[Collected data entries]
________

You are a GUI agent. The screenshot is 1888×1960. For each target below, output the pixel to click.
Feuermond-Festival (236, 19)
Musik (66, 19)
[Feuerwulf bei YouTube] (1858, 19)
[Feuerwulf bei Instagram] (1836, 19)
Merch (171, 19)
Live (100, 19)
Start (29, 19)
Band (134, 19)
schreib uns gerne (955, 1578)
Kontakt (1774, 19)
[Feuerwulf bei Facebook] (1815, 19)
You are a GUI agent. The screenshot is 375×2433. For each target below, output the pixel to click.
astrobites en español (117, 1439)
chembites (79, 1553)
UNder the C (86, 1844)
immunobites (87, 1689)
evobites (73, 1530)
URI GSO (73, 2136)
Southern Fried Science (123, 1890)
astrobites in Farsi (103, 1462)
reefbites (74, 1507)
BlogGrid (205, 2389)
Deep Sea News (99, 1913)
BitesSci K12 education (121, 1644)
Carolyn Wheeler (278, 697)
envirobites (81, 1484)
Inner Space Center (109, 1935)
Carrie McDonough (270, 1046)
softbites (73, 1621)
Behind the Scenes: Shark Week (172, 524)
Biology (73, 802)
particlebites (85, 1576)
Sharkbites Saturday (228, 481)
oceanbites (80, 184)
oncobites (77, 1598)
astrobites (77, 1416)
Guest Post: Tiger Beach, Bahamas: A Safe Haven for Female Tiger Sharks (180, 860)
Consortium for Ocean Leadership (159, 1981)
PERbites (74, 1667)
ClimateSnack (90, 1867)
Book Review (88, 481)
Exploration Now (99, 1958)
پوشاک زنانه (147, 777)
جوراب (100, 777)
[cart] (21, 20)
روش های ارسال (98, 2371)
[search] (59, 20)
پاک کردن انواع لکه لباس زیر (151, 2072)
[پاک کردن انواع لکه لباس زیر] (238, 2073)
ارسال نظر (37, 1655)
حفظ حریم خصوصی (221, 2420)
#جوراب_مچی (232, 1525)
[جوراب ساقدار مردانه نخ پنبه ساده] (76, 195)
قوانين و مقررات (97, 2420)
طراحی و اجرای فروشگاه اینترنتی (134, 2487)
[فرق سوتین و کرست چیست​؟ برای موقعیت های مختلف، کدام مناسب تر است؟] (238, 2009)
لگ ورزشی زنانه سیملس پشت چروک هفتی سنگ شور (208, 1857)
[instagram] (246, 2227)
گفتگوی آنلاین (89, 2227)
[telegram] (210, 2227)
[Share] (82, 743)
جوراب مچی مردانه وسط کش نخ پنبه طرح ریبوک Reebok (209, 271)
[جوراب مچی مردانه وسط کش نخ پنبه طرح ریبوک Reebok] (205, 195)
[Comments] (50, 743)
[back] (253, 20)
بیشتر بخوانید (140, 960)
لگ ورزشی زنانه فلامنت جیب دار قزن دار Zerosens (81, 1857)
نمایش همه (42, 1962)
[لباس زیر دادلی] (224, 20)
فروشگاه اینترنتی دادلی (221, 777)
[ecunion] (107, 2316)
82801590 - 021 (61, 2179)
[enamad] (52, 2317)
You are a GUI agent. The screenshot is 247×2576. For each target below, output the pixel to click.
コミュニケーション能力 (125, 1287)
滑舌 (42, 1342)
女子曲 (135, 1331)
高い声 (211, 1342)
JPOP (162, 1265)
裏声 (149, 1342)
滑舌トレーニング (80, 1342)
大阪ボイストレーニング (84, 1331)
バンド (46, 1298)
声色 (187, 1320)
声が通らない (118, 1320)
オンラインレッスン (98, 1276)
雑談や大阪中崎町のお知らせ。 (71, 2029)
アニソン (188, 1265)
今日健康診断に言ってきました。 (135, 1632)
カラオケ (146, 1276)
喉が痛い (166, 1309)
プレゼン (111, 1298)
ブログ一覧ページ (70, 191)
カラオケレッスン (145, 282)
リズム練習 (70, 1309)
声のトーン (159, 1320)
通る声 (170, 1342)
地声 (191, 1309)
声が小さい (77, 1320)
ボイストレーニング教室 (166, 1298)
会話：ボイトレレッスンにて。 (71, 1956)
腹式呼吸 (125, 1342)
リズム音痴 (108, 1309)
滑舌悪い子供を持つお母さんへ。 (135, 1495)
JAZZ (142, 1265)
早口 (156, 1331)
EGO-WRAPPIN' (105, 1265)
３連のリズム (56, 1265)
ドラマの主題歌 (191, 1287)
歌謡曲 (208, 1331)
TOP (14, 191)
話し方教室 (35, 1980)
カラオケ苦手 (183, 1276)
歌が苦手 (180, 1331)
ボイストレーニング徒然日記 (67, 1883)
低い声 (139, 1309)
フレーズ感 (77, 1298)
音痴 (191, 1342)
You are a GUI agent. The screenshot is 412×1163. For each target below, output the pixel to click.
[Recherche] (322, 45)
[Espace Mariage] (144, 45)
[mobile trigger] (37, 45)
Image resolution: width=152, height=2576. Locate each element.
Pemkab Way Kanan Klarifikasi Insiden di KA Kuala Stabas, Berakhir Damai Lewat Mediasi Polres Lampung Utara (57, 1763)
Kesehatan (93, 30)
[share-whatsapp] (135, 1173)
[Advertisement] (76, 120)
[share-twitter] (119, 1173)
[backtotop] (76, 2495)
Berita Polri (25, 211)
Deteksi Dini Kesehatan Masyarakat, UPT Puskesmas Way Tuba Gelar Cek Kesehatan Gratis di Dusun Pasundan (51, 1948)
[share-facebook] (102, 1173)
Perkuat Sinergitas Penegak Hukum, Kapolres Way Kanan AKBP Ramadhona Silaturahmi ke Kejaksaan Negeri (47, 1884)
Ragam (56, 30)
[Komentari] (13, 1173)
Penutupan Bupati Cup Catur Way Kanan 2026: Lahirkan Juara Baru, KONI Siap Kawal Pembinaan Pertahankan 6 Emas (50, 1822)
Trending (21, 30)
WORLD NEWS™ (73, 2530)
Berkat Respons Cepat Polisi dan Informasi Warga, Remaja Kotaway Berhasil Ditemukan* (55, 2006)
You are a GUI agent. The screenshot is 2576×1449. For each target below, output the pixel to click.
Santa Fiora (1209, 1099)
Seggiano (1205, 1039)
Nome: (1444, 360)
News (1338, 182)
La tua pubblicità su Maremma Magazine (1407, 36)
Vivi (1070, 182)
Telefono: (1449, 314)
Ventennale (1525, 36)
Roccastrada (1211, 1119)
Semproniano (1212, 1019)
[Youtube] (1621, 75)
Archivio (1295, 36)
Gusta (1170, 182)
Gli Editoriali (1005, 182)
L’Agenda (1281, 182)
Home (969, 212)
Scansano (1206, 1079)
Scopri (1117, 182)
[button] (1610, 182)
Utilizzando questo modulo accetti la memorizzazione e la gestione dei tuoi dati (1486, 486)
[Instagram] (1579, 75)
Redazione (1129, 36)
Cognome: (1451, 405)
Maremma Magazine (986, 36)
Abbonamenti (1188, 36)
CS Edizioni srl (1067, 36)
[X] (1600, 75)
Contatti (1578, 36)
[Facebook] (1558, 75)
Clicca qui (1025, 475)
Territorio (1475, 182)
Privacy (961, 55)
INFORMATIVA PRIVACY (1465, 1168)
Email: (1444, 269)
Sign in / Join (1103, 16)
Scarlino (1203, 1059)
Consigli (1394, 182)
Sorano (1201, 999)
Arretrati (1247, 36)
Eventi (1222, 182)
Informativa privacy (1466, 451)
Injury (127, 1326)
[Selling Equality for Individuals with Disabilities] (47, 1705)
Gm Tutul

________

In the lines above, spot each one that contains the word "فروشگاه" and copy it.

• Response below:
طراحی و اجرای فروشگاه اینترنتی (134, 2487)
فروشگاه اینترنتی دادلی (221, 777)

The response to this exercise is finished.